▶ _Task directions_:
Report each line of the entries that includes "agent" by copying it.

[Input records]

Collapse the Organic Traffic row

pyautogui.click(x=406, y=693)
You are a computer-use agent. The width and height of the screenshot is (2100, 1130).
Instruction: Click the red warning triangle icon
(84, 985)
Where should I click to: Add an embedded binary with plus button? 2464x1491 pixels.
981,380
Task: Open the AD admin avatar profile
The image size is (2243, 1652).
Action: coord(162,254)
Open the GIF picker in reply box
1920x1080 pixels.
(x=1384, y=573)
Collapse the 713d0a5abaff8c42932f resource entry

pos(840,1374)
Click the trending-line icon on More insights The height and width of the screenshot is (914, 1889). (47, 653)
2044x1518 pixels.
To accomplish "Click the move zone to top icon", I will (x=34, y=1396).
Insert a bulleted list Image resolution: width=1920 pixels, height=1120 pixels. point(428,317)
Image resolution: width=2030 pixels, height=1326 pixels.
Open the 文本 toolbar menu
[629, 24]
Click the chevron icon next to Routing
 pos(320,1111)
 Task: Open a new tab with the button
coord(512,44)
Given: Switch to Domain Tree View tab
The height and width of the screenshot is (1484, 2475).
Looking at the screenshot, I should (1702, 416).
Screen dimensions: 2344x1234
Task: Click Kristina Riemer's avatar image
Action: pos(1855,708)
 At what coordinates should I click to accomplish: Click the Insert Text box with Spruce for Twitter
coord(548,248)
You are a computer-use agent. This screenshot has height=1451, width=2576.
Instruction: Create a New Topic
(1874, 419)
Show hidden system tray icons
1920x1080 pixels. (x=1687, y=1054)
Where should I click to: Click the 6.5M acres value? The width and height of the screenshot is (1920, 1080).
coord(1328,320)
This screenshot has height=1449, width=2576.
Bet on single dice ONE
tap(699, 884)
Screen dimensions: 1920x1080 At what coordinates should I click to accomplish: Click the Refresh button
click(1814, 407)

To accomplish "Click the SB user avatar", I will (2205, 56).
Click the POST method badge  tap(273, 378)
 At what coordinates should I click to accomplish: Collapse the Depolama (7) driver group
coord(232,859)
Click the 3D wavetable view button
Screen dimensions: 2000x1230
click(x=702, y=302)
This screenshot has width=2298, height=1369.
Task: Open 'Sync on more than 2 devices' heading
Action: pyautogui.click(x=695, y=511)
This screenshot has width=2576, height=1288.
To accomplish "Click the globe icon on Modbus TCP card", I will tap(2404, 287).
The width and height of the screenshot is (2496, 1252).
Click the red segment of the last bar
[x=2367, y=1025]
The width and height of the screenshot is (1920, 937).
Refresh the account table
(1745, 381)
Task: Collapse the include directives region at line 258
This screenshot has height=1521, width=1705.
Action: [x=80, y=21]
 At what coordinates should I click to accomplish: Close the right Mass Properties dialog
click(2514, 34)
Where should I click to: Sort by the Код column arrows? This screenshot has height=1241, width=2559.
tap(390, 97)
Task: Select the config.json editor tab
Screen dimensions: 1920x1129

[/Input records]

▶ _Solution to the exercise_:
You are a computer-use agent. The width and height of the screenshot is (2100, 1130).
You are a computer-use agent. This screenshot has height=1451, width=2576.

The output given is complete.